A number of studies (6, 21, 29-31, 43) in other vascular beds have demonstrated that anandamide acts as a vasorelaxant through a variety of diverse mechanisms. Administration of anandamide to anesthetized rats produces a triphasic effect on blood pressure (21, 41, 42): first, a brief period of hypotension accompanied by a profound reduction in heart rate; second, a brief period of hypertension; and third, a period of hypotension. The third period is consistent with inhibition of transmitter release from sympathetic terminals and appears to be mediated by a cannabinoid receptor because it is reversed by SR-141716A. Interestingly, the third period of hypotension is not apparent in conscious rats, possibly because sympathetic outflow is diminished and the pressor effect predominates (21, 38). A recent study (43) has provided evidence that activation of the CB1 receptor by an endogenous ligand produced during hemorrhagic shock contributes to the profound hypotension that occurs. This evidence supports the hypothesis that the endogenous ligand is anandamide and that the cellular source is the macrophage. Although the mechanism for the vasodilation was not explored in depth, changes in nitric oxide synthase activity are not likely to be involved.

Anandamide produces vasorelaxation in isolated arterial segments through a mechanism(s) that is not clear and that may vary depending on the vessel bed. In rat mesenteric artery, anandamide-induced relaxation is not consistent with an effect on the CB1 receptor because its effect is not mimicked by the high-affinity CB1-receptor agonists HU-210 or WIN-55212-2 (29) and is either partially inhibited by relatively high (i.e., >1 µM) concentrations of SR-141716A (31, 44, 45) or not inhibited by SR-141716A at all (29). The mechanism for this effect is not clear, although there is evidence that anandamide inhibits the release of Ca²⁺ from caffeine-sensitive stores (45) and opens large-conductance K⁺ channels in vascular smooth muscle cells (29). In bovine coronary arteries, relaxation in response to anandamide is abolished by diazomethylarachidonyl ketone, an inhibitor of anandamide amidohydrolase, suggesting that anandamide serves as an arachidonic acid donor in this vessel (30). In the kidney, low concentrations of anandamide stimulate the release of nitric oxide from endothelial cells, and anandamide vasorelaxation is sensitive to both SR-141716A and the nitric oxide synthase inhibitor nitro-L-arginine methyl ester, suggesting a role for CB1 receptor in the regulation of nitric oxide synthase activity in this tissue (6).
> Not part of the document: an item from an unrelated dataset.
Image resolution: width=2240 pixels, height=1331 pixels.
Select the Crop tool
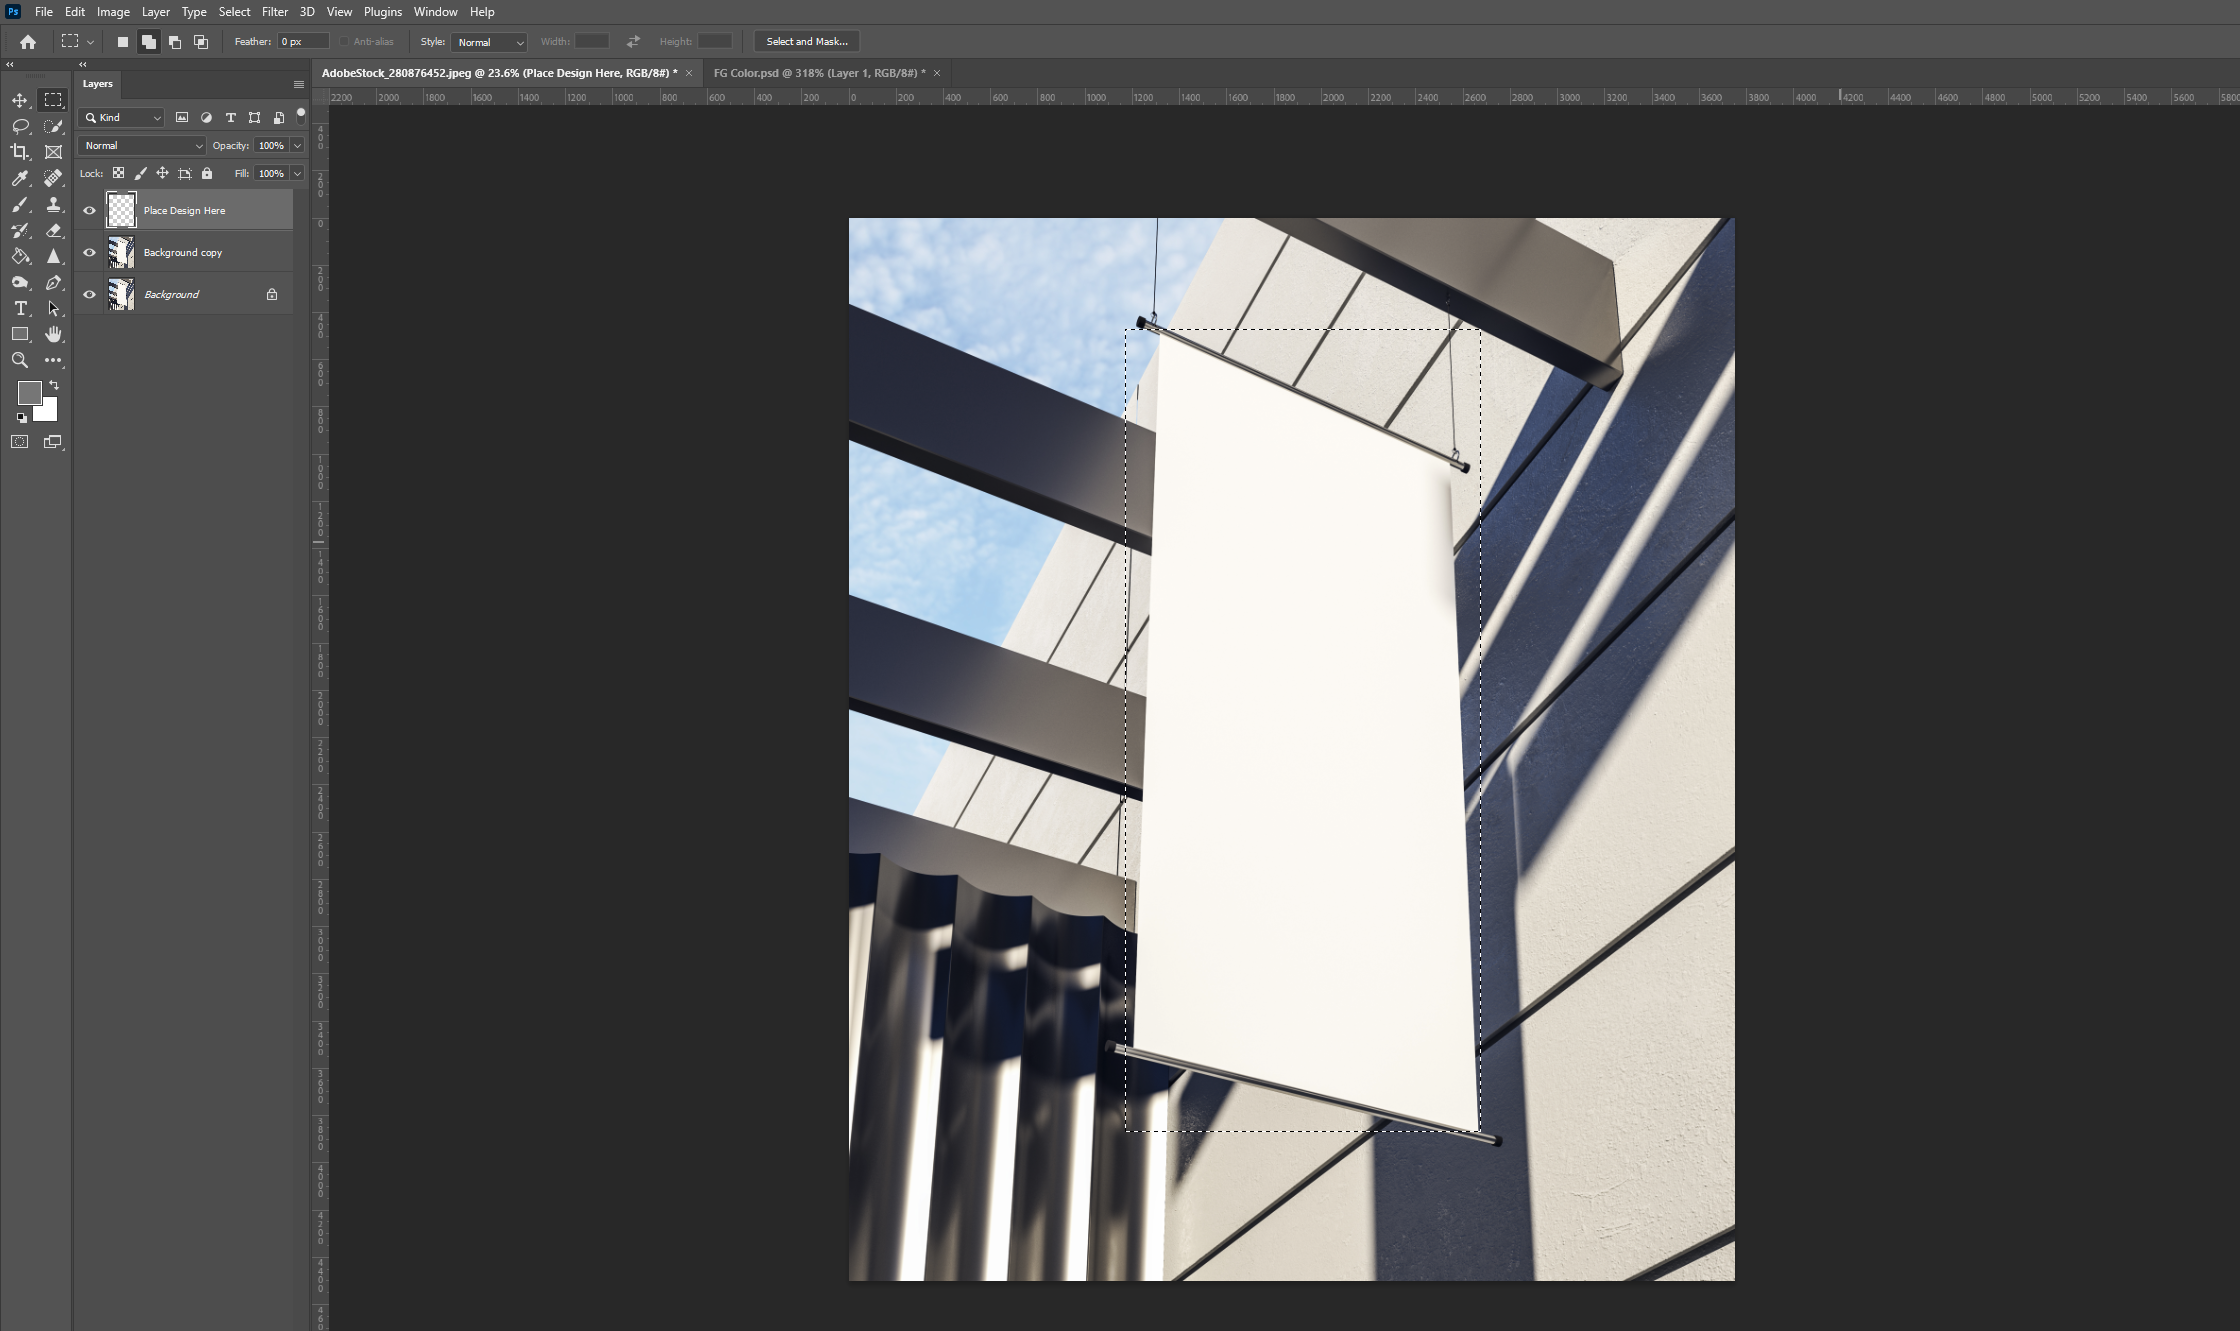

In summary, there are several mechanistic paradigms that explain anandamide-mediated vasodilation in various tissues and under various physiological and pathological conditions. It is remarkable that, despite the variety of mechanistic explanations, the physiological effect that is consistently observed is vasorelaxation.
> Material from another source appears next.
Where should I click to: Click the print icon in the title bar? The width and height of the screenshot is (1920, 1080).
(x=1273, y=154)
The physiological role of CB1-receptor regulation of cerebral vascular tone remains to be determined. However, the studies reported here suggest that one function of the endogenous ligand for the CB1 receptor is to increase regional CBF. Anandamide has been isolated from the brain and has the functional characteristics of a CB1-receptor agonist (7, 22), which has led to the suggestion that it is the endogenous ligand of the CB1 receptor (7). Although the regulation of anandamide production in the brain is not completely understood, there is strong evidence that brain concentrations of anandamide increase during severe brain ischemia (20, 34). Hansen and co-workers (14) have reported that neurons exposed to an azide produce anandamide, which suggests that dying neurons synthesize anandamide. In light of the actions of anandamide on the regulation of Ca²⁺ influx into cerebral VSMC, one could speculate that anandamide released from ischemic cells acts via CB1 receptors of VSMC to increase blood flow to ischemic regions of the brain. Furthermore, these findings suggest that the role of the CB1 receptor in the normal brain is more fundamental than previously appreciated. It is likely that the endogenous ligand of the CB1 receptor targets multiple cell types in the brain and plays a role in fundamental processes including the regulation of regional CBF.